Inside Common Corpus: A Diverse Dataset for Better Models
Common Corpus contains data from diverse domains and genres, including books, newspapers, scientific articles, government and legal documents, code, and more. Dataset diversity is vital for developing models that generalize well to different contexts.
The Common Corpus has the largest amount of multilingual open content of any open dataset (over 40% is non-English).
One of the unique contributions of Common Corpus is our cultural heritage data, which consists of books and newspapers. Books, in particular, are extremely valuable for training language models, as they contribute high-quality text that can help train models to generate high-quality and stylized text. There is a lack of open data and text. Additionally, books are valuable for developing long-context models, which are helpful for various applications. Book data is complex, mainly due to legal challenges, as copyright laws often protect them. By creating a dataset of public domain books, we help democratize long-content and culturally rich datasets, without incurring legal or ethical challenges other developers face.
Beyond Common Crawl: Multilingualism and Multimodality for Data Commons
Not only is there a lack of open data, but open data isn’t sufficiently multilingual, multimodal, diverse, or high-quality. We considered all of these dimensions during the development of Common Corpus.

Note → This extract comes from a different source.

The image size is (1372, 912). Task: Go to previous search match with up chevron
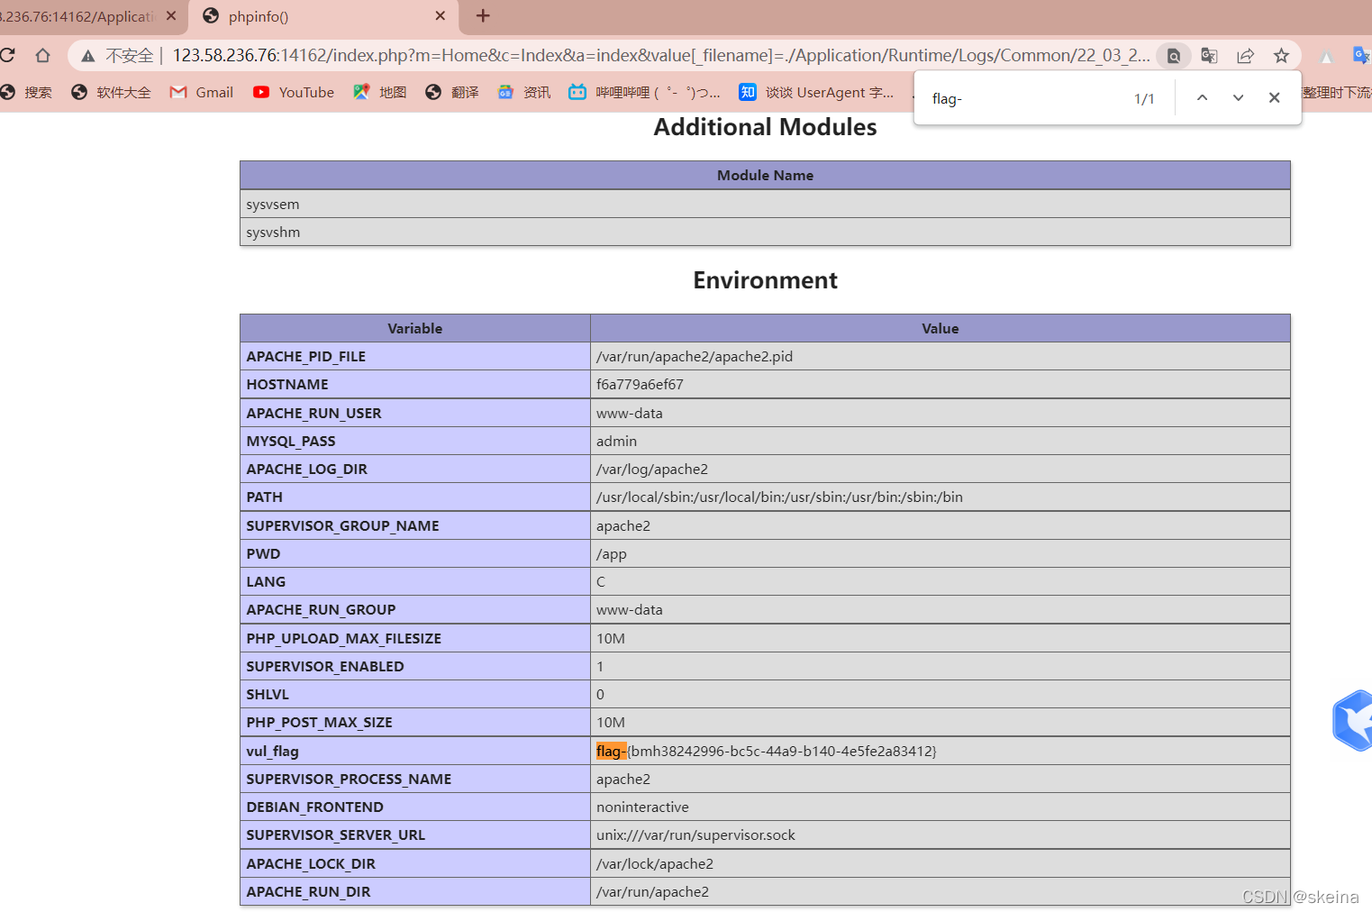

Increasing open data availability for languages other than English is essential, as it increases access to language technologies, which are quickly becoming an important part of the global digital landscape. Common Corpus primarily contains English and French data, but there is a significant amount of data in German, Spanish, Italian, and other European languages.

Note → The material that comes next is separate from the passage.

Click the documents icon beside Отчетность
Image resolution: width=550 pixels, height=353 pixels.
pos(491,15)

Our data are also multimodal. Our financial dataset, Finance Commons, contains 1.25 million PDFs, covering a wide variety of layouts and formats. Common Corpus will also be enlarged with a large collection of scientific publications in free license, with more than 12 million PDfs. These datasets enable the development of next-generation open multimodal models, especially for applications related to document processing. This could enable us to unlock even more training data, which currently are not in usable formats.
Building Quality: From OCR Correction to Toxicity Filtering
Much of the dataset curation process has focused on creating a high-quality dataset. We consider quality from many perspectives. As much of our data comes from digitized texts, reducing digitization artifacts and OCR errors was a primary focus. We developed spItecialized tools for OCR correction, which we have also released. One of those tools is OCRonos, a very small OCR error correction model. We find that it can correct various errors, even for texts with high error rates. With only 124 million parameters, OCRonos exemplifies our approach of specialized pretraining and makes it possible to correct a large amount of noisy cultural heritage at scale. This allowed us to leverage existing text data, which previously was not of high enough quality to be useful for training language models.
Another dimension of quality we addressed was that of bias and toxicity. Most language mode training datasets contain data that contains harmful content. As our dataset is multilingual and contains digitized text with OCR errors, we developed our own toxicity classifier to identify harmful content. We then created a pipeline to remove or synthetically rewrite. We documented this process in our recent preprint entitled “Toxicity of the Commons: Curating Open-Source Pre-Training Data."
Common Corpus is now available on Hugging Face for training models. We will release the sub-corpora individually in the coming weeks. We will also release a complete report about the creation of this dataset, which will include full details about the curation and filtering procedures we used and the complete provenance of all of our data.